* OBJECTIVE
Transcribe the blog post on threadless concurrency on the JVM from "One of the commonly" up to and including "programming is hard.".
***** SOURCE EXTRACT
Monday, November 27, 2006

Threadless Concurrency on the JVM - aka Scala Actors

Billy has written an interesting blog on the impact of multicore processors on Java. He concludes that the Java EE platform will have to be redressed to some extent in order to address the new threading patterns that applications will use and the consequences of reduced clock speed to accomodate the extra cores on the die. He has made some very thoughtful observations regarding the evolution of the future Java EE platforms and the JVM. Definitely worth a couple of reads ..

Concurrency Concurrency

One of the commonly mentioned fallouts of the new processor architectures is the new face of the applications written on the JVM. In order to take performance advantage from the multiple cores, applications need to be more concurrent, programmers need to find more parallelism within the application domain. Herb Sutter sums it up nicely in this landmark article :
But if you want your application to benefit from the continued exponential throughput advances in new processors, it will need to be a well-written concurrent (usually multithreaded) application. And that’s easier said than done, because not all problems are inherently parallelizable and because concurrent programming is hard.


Look Maa ! No Threads !

Writing multi-threaded code is hard, and, as the experts say, the best way to deal with multi-threading is to avoid it. The two dominant paradigms of concurrency available in modern day languages are :

  • Shared State with Monitors, where concurrency is achieved through multiple threads of execution synchronized using locks, barriers, latches etc.
**********
***** DATA LISTING
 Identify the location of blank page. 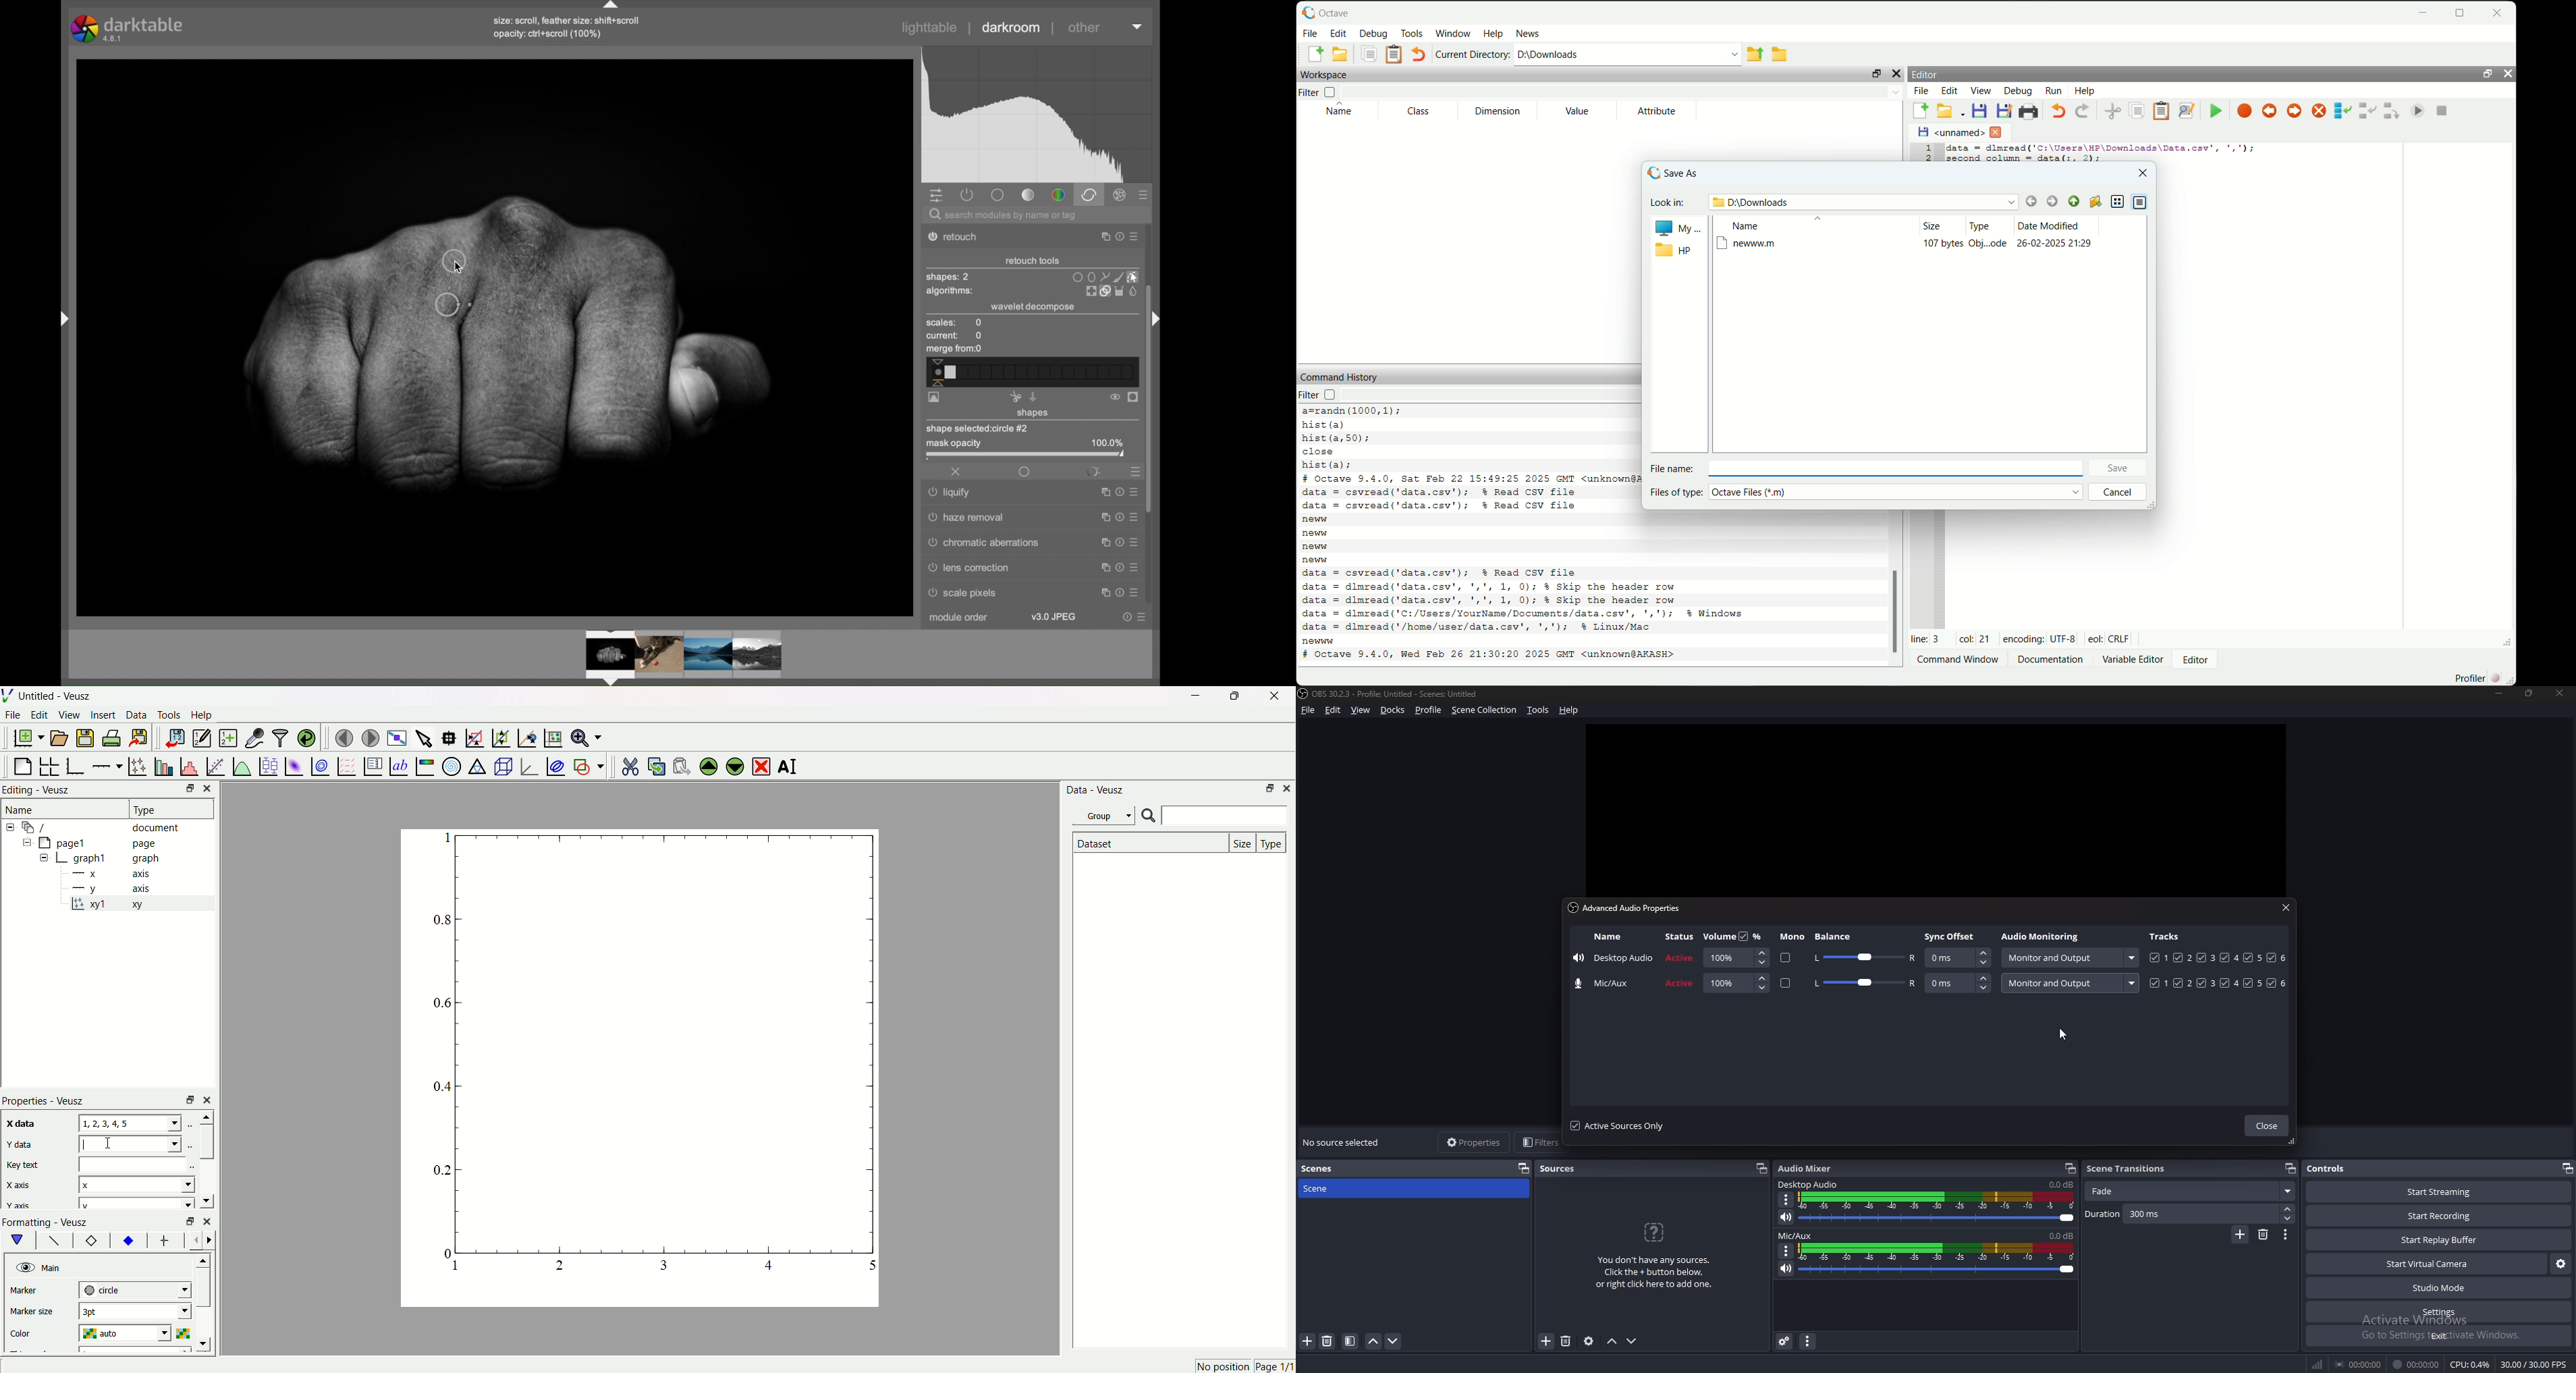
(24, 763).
**********
***** DATA LISTING
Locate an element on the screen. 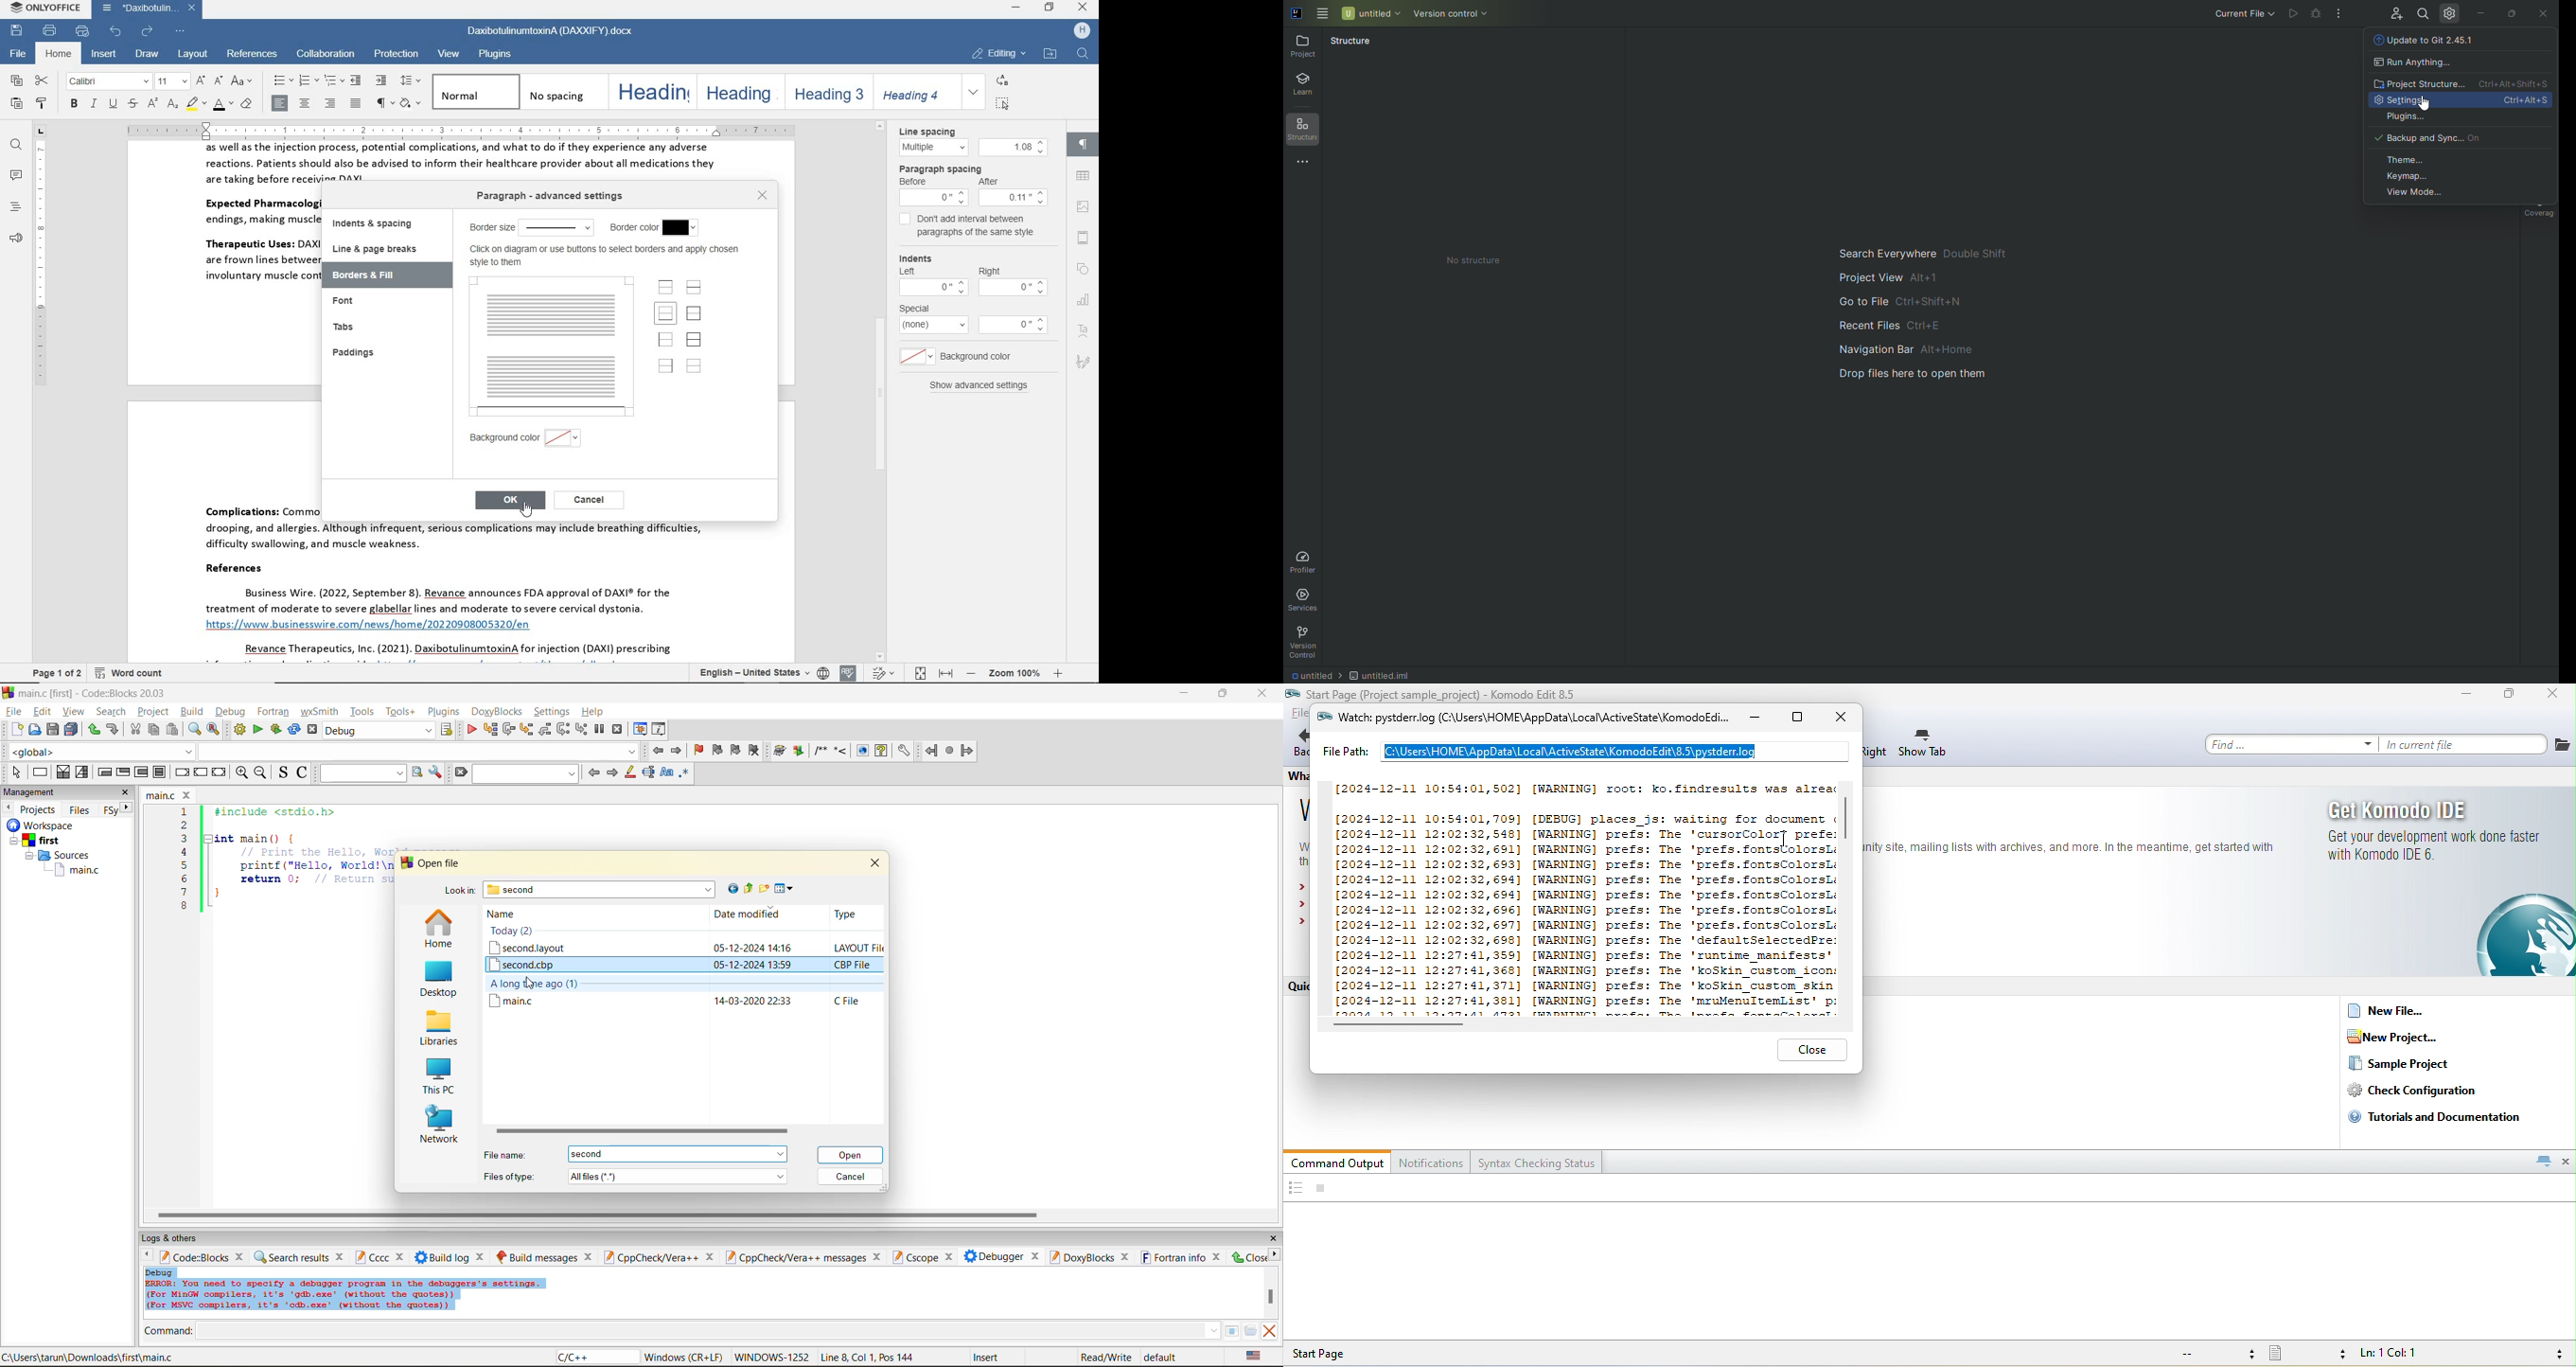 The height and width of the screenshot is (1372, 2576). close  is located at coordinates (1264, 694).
**********
* FINISHED EXERCISE
One of the commonly mentioned fallouts of the new processor architectures is the new face of the applications written on the JVM. In order to take performance advantage from the multiple cores, applications need to be more concurrent, programmers need to find more parallelism within the application domain. Herb Sutter sums it up nicely in this landmark article :
But if you want your application to benefit from the continued exponential throughput advances in new processors, it will need to be a well-written concurrent (usually multithreaded) application. And that’s easier said than done, because not all problems are inherently parallelizable and because concurrent programming is hard.